チック・コリア・エレクトリック・バンド/
アイ・オブ・ザ・ビホルダー
(1988,GRP)
輸入盤(アメリカ)。
僕にたいへん大きな影響を与えてくれたアルバム。CD購入はおそらく平成2年(1990年)頃。
しかし、それ以前に、レンタルCDショップでレンタルし、カセットテープにダビングして、愛聴盤となっていた。
80年代フュージョンにおける、僕のベスト・アルバムであり、これ以外の何を聴いても、「何か違う」と心が受け付けなかった。
レンタル屋でこれを選んだのは、ドラムがデイヴ・ウェックルだったからである。ウェックルは、当時「ウェッケル」と通称されていて、ガッドの次世代の旗手としてめちゃめちゃ注目されていた。「ウェッケル」と呼んでいたのは、僕の周り(バンド仲間とか)だけだったかもしれない。
とにかく影響を受け過ぎた。
まず、上にも書いたとおり、他のフュージョンではまったく満足しなくなった(特に日本のフュージョン)。
次に、ロック音楽からは意識的に遠ざかった(特に日本のロックバンド)。SASの応援団を辞め、ウェックルのドラミングを理想とするようになった。聴く音楽はクラシック(主にオーケストラ)とフュージョンだけになり、ディープ・パープルやレインボー、SAS、安全地帯、レベッカなどのバンド・スコアを全部捨ててしまった。いま考えたら、もったいないことをしたと思う。
影響は数年後にまで及び、スティックはデイヴ・ウェックル・モデルを愛用するようになり、左手はレギュラー・グリップに「強制」し、ウェックルの教則ビデオを連日観まくった。
ちなみに、ウェックル・モデルのスティックを使うまでは、松田弘モデル=パール120H(現在欠番)が好きで、吹奏楽でもバンドでもなんでも、これ一種類で演奏していた。
面白いエピソードがあって、このアルバム『アイ・オブ・ザ・ビホルダー』のテープをカーステレオでかけてドライブしていたら、助手席に座っていたベース担当の仲間が、突然、次のように叫んだのだ。
「おれ、もうハードロック辞める! なんなんだ、このベースは! なんでこんなのが弾けるんだ!」
ジョン・パティトゥッチのベースである。そして、その後、彼は二度とベースを弾かなくなってしまった…。
なんというか、世界が変わっちゃったんだろうと推察する。いままでやっていた「音楽」ってなんだったんだろう…と。(訊いたわけじゃないので知らんけど)
でも、僕も同じような気持ちでいたから、よくわかる。「破壊と創造」じゃないけれど、いままでの自分を全部捨てたくなったのだ。レギュラー・グリップの変更と、ダブル・ストロークの練習は、正直、「苦行」だったが、そんな「苦しみ」が多いほど「何かを超える」エネルギーも大きくなるような気がしていた。それで、一所懸命、独学で頑張れたのであった。
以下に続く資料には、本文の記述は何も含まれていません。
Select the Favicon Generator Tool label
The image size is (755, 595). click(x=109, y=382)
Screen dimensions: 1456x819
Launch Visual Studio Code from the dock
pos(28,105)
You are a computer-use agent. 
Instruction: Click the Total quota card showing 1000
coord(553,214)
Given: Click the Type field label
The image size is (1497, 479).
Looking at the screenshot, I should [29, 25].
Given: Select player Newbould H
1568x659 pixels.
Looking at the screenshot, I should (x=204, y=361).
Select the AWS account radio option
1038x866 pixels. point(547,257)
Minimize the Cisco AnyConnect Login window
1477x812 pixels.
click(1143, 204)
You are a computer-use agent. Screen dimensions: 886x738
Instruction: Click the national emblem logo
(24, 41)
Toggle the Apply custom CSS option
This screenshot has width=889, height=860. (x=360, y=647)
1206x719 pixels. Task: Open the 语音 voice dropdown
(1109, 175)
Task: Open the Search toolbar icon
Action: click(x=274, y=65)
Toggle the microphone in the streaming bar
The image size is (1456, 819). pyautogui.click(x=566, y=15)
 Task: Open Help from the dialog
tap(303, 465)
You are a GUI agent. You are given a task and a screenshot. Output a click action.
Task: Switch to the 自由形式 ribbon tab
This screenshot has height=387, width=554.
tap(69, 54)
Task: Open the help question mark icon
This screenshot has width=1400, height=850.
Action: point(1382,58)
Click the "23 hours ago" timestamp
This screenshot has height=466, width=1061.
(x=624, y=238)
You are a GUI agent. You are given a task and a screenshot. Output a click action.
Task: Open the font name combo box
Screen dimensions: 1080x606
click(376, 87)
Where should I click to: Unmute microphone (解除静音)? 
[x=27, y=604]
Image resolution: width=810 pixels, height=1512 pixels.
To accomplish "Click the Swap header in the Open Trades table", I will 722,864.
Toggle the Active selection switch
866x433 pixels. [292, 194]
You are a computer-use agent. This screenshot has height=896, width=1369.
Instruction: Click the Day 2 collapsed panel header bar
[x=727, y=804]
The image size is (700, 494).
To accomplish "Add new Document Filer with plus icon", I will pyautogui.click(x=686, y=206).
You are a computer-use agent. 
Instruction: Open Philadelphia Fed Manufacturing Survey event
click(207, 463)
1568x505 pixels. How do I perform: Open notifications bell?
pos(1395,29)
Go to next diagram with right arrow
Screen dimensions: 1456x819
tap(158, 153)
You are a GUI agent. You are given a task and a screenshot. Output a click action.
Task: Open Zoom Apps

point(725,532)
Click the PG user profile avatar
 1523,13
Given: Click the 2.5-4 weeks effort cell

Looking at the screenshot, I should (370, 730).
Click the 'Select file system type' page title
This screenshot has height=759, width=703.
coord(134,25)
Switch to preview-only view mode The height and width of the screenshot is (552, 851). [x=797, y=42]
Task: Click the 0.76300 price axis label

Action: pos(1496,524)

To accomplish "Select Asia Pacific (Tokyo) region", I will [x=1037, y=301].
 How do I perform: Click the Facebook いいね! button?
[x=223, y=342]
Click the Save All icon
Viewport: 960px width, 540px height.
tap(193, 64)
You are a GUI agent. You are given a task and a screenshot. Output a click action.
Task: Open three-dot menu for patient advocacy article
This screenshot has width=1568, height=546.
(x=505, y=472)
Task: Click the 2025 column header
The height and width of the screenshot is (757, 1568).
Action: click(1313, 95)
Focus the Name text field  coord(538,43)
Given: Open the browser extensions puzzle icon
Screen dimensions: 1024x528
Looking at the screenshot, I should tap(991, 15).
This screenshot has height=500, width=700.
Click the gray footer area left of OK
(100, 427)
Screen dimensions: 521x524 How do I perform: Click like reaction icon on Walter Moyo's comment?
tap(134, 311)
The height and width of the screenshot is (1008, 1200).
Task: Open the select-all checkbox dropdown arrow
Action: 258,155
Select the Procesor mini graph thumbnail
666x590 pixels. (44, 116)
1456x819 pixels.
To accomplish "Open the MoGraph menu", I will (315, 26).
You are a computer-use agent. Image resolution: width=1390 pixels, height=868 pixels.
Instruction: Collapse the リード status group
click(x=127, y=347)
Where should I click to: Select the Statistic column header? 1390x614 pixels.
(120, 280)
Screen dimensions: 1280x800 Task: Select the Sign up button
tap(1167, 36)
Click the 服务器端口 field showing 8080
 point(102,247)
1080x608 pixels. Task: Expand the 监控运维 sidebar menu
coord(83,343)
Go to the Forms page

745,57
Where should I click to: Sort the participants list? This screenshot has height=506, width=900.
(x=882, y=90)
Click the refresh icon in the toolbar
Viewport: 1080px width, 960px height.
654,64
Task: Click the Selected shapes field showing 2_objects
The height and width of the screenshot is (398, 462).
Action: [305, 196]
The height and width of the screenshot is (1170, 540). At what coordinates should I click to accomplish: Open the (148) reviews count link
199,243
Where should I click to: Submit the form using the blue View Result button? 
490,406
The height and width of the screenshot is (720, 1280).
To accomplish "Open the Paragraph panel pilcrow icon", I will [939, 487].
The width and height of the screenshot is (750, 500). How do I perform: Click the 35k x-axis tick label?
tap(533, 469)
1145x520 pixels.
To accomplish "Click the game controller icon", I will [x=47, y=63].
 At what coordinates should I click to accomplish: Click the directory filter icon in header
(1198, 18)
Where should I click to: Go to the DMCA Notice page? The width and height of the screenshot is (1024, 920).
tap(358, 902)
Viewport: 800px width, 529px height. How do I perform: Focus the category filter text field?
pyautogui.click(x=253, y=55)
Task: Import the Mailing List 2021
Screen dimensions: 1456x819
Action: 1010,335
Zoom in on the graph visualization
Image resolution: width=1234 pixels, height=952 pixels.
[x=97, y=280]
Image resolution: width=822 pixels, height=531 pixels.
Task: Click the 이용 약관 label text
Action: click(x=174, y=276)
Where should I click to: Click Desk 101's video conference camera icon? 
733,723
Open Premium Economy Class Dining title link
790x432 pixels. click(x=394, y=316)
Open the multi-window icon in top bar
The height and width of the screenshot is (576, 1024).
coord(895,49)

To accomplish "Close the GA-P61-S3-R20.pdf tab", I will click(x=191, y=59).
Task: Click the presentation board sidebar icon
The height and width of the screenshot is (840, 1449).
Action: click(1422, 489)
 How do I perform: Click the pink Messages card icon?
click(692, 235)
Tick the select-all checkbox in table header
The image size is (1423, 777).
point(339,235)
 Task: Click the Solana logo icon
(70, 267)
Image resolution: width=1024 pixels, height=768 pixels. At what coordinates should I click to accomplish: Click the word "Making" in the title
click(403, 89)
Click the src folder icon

この時期がなかったら、僕は今以上にスティック・コントロールの下手な人間になっていただろう。
ことほどさように、このアルバムは僕に大きな影響を及ぼしたわけだが、そのレコードを、先日、偶然見つけて即購入したのである。
まさかレコードが手に入るとは思っていないアルバムであった。そして、レコードの音はやはり素晴らしかった。聴きなれた曲に新たな感動をもたらしてくれる。
まず、A面が終わったらひっくり返さなきゃいけないので、その間、音楽の流れが一時的に停止され、後半への心積もりを促進させてくれる。それは、リスニングに対する心理的な余裕でもあるのだ。
しかしそのことで、かえってアルバムとしての一体感が増すような気がする。矛盾するようだが、CDのように真ん中で分断されないので、A面・B面の曲順やコンセプトが分かりやすくなるのである。